STATED TASK: Output the data word for word, from its first line through the line containing "(2470, 985)", with both ends included.

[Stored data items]
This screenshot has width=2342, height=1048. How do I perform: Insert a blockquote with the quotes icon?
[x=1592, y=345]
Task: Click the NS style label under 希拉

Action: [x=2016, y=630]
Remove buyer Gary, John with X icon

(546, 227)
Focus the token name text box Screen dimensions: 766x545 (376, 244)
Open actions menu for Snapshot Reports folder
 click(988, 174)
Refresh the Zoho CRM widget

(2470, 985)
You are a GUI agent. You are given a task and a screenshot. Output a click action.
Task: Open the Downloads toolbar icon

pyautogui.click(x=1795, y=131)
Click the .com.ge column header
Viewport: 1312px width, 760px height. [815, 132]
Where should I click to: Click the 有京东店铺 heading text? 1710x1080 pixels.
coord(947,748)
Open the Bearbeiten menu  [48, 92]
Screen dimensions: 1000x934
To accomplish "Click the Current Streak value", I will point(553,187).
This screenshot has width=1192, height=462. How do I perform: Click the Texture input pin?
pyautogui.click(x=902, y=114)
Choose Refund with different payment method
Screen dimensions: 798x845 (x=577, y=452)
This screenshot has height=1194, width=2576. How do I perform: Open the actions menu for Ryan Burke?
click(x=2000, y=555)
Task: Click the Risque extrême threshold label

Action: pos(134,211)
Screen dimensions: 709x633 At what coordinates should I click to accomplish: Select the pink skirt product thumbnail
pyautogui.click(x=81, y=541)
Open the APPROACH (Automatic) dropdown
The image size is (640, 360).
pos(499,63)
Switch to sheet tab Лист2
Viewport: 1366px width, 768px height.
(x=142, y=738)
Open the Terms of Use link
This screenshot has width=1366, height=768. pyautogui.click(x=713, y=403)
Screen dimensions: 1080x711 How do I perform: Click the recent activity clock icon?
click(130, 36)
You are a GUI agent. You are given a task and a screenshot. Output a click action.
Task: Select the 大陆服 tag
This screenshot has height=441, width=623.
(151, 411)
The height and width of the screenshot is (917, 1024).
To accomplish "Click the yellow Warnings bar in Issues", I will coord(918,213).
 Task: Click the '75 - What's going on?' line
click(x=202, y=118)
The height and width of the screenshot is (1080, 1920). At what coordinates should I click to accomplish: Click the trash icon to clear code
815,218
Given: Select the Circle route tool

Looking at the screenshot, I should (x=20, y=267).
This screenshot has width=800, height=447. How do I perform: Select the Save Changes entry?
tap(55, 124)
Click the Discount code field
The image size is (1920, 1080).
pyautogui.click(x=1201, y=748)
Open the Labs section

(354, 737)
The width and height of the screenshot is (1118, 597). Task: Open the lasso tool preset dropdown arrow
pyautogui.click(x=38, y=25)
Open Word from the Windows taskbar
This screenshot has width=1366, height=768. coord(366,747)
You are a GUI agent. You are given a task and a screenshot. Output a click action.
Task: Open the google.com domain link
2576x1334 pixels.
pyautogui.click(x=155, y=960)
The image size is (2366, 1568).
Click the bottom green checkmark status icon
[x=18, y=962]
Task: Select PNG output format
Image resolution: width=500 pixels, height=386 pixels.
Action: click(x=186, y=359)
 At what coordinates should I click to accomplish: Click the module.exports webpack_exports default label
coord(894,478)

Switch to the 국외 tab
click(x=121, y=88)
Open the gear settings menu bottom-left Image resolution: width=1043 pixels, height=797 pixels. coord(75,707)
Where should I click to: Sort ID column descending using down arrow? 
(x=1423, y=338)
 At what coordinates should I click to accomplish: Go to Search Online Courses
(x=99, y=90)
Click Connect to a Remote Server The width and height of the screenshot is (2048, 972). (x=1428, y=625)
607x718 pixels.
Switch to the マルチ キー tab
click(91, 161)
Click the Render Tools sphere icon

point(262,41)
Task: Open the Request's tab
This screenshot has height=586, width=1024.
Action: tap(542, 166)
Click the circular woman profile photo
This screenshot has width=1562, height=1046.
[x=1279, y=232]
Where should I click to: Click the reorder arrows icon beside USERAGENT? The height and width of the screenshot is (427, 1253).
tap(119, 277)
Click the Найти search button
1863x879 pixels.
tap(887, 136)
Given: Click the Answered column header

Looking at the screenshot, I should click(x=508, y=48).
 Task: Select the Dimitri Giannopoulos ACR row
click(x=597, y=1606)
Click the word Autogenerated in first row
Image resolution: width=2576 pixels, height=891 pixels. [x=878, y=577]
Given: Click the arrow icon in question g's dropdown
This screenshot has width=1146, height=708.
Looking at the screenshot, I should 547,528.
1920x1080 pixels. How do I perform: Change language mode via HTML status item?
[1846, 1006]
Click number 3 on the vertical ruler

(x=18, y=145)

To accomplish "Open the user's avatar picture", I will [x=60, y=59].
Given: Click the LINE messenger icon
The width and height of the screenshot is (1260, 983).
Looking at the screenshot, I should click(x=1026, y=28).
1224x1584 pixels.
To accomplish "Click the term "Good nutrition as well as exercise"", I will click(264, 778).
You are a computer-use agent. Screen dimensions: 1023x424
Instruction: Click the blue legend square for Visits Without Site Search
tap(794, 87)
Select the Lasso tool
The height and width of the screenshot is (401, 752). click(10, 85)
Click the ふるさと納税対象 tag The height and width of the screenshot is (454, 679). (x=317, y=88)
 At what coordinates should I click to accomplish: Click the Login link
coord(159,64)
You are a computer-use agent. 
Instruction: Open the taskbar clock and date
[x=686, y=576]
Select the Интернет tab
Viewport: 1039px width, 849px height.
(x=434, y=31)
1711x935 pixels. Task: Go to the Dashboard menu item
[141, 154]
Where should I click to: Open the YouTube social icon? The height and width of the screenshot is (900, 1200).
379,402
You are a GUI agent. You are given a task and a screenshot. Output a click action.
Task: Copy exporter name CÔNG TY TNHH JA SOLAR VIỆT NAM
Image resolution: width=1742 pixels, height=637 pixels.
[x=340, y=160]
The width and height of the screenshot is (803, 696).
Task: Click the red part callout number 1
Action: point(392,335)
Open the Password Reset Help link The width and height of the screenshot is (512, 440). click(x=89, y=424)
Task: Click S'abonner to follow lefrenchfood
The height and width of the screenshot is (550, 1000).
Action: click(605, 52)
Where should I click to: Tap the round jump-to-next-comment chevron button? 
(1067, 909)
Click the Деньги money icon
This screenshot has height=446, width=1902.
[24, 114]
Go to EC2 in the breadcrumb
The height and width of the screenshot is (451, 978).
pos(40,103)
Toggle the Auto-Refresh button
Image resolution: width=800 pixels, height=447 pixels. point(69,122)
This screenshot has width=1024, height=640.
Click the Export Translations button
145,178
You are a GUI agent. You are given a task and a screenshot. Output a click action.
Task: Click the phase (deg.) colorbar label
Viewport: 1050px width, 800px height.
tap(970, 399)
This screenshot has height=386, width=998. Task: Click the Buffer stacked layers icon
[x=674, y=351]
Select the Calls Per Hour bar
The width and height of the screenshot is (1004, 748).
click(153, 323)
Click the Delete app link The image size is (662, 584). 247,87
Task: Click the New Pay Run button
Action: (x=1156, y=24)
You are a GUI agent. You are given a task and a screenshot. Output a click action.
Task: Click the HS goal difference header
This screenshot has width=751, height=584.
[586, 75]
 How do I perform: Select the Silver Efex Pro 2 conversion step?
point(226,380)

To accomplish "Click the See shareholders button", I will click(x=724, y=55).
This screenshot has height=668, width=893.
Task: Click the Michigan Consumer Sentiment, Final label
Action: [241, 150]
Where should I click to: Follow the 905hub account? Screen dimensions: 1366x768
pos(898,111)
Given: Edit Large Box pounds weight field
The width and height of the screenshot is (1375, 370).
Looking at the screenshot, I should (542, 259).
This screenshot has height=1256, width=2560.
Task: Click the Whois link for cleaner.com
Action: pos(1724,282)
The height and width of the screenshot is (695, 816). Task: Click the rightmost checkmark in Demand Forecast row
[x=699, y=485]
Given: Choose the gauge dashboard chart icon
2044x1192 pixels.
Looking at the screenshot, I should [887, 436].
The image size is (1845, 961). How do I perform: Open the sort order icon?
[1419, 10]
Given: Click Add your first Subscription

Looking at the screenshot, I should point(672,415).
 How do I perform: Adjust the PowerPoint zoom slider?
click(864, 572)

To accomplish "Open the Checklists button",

OUTPUT OF THE EXERCISE:
This screenshot has width=2342, height=1048. How do I perform: Insert a blockquote with the quotes icon?
[x=1592, y=345]
Task: Click the NS style label under 希拉

Action: [x=2016, y=630]
Remove buyer Gary, John with X icon

(546, 227)
Focus the token name text box Screen dimensions: 766x545 (376, 244)
Open actions menu for Snapshot Reports folder
 click(988, 174)
Refresh the Zoho CRM widget

(2470, 985)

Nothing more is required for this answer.